The N-terminal domain of gasdermin D induces liver fibrosis by reprogrammed lipid metabolism.

Abstract

Background: The emerging incidence of pathogenic liver conditions is turning into a major concern for global health. Induction of pyroptosis in hepatocytes instigates cellular disintegration, which in turn liberates substantial quantities of pro-inflammatory intracellular substances, thereby accelerating the advancement of liver fibrosis. Consequently, directing therapeutic efforts towards inhibiting pyroptosis could potentially serve as an innovative approach in managing inflammation related chronic hepatic disorders.

Methods: GSDMD-NT^ki/wt mice and Alb-cre^ki/wt mice were generated using CRISPR/Cas9 technology. After crossing the two strains together, we induced conditional cell death by doxycycline to construct a mouse model of liver fibrosis. We analyzed differentially expressed genes by RNA sequencing and explored their biological functions. The efficacy of obeticholic acid (OCA) in the treatment of liver fibrosis was assessed.

Results: Doxycycline-treated GSDMD-NT^ki/wt × Alb-cre^ki/wt mice showed severe liver damage, vacuolation of hepatocytes, increased collagen fibers, and accumulation of lipid droplets. The expression of liver fibrosis related genes was greatly increased in the doxycycline-treated mouse liver compared with untreated mouse liver. RNA-sequencing showed that upregulated differentially expressed genes were involved in inflammatory responses, cell activation, and metabolic processes.

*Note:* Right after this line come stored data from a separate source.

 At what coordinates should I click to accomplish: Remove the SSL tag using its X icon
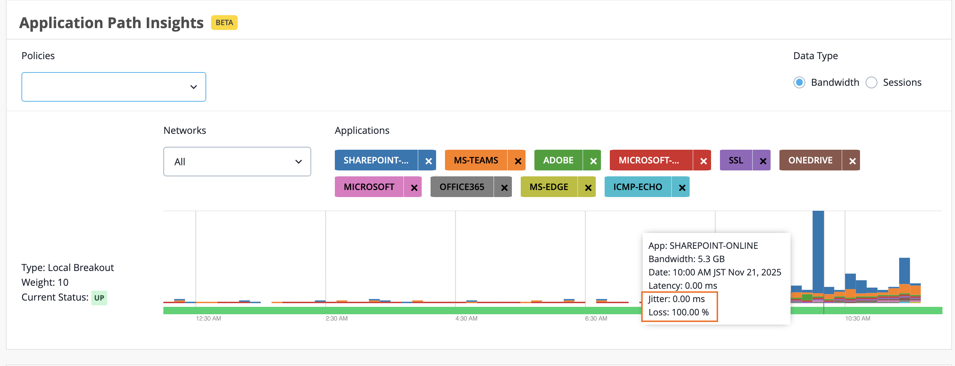click(762, 161)
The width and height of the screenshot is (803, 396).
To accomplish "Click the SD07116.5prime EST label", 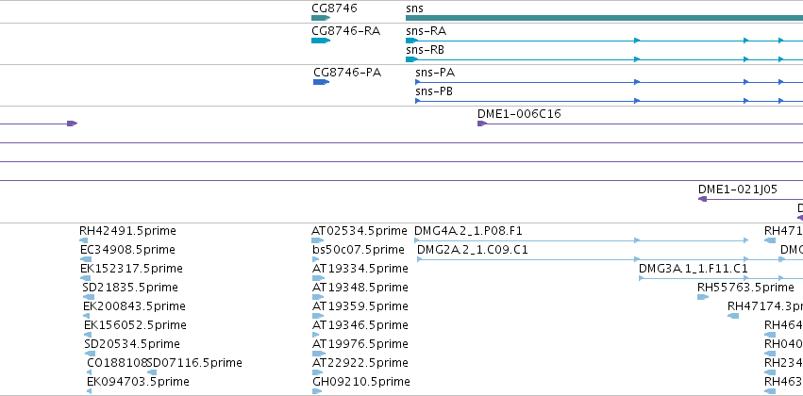I will (194, 363).

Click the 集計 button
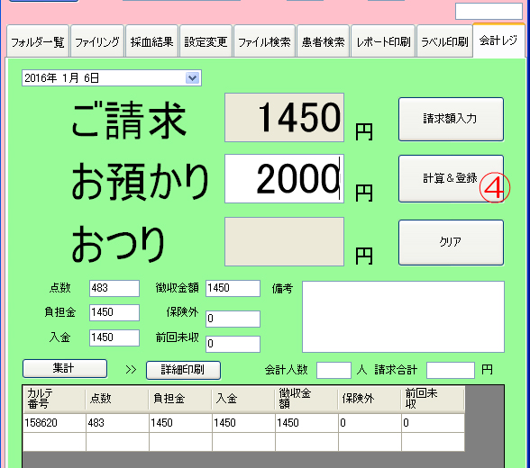coord(65,368)
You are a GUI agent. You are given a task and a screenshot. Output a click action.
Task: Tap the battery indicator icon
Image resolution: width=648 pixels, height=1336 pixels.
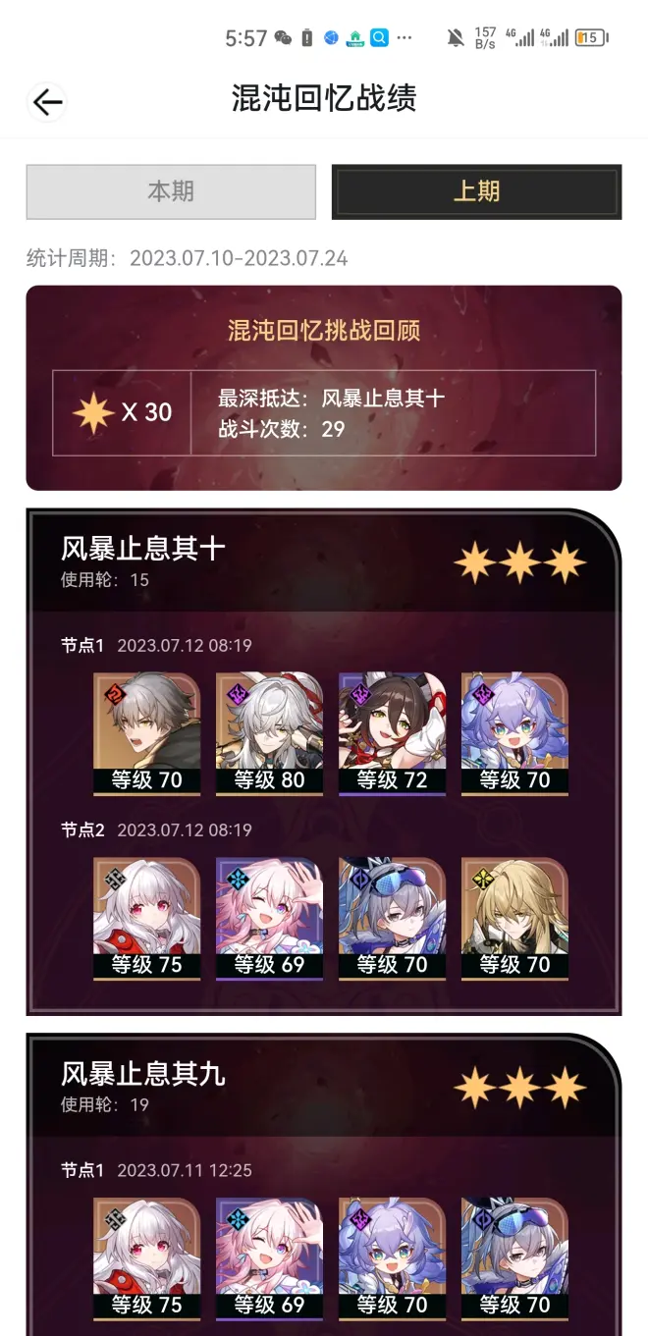[x=592, y=38]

Treatment with OCA alleviated the liver fibrosis, with reduced ALT and AST levels seen in the GSDMD-NT^ki/wt × Alb-cre^ki/wt mice.

Conclusions: We successfully constructed a novel mouse model for liver fibrosis. This GSDMD-NT-induced fibrosis may be mediated by abnormal lipid metabolism. Our results demonstrated that we successfully constructed a mouse model of liver fibrosis, and GSDMD-NT induced fibrosis by mediating lipid metabolism.